Il n'y eut qu'une agitation factice, produite surtout par les pétitions qu'on colportait de porte en porte pour recueillir des adhésions en faveur du suffrage universel, que ces pétitions, ridicules ou injurieuses, toutes chargées de signatures fausses, ne sauvèrent pas.

Le préfet de police signalait sa vigilance par une quantité d'arrestations faites dans les cabarets et chez les marchands de vin. On saisit des dépôts d'armes et de munitions de guerre, mais on ne découvrit pas le Comité-directeur, qui faisait mouvoir tous les fils du grand complot socialiste, qu'on avait empêché d'éclater dans les départements du Midi, où il s'étendait comme une traînée de poudre.

Travail demandé:
Reproduisez fidèlement un passage du texte fourni : commencez aux mots « Le préfet de » et arrêtez-vous après « traînée de poudre. ». Les lignes qui viennent constituent un matériel à part, distinct du texte fourni.

Matériel présenté:
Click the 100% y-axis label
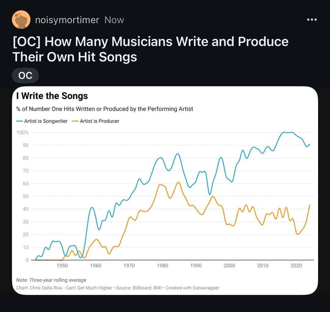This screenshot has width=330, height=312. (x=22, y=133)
* * *
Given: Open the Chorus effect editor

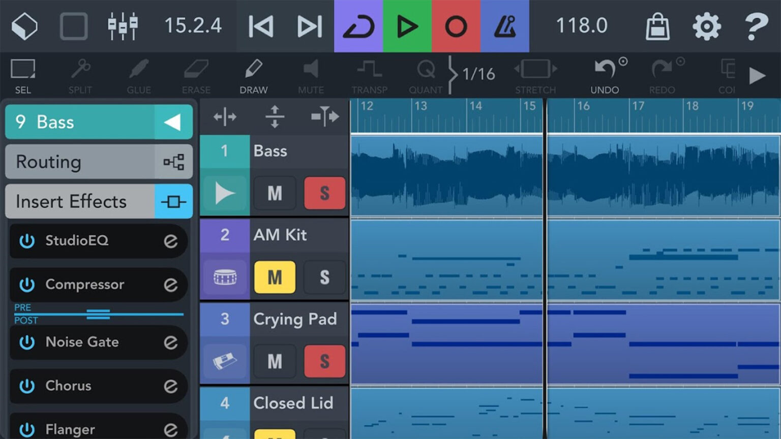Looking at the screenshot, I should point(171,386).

Réponse:
Le préfet de police signalait sa vigilance par une quantité d'arrestations faites dans les cabarets et chez les marchands de vin. On saisit des dépôts d'armes et de munitions de guerre, mais on ne découvrit pas le Comité-directeur, qui faisait mouvoir tous les fils du grand complot socialiste, qu'on avait empêché d'éclater dans les départements du Midi, où il s'étendait comme une traînée de poudre.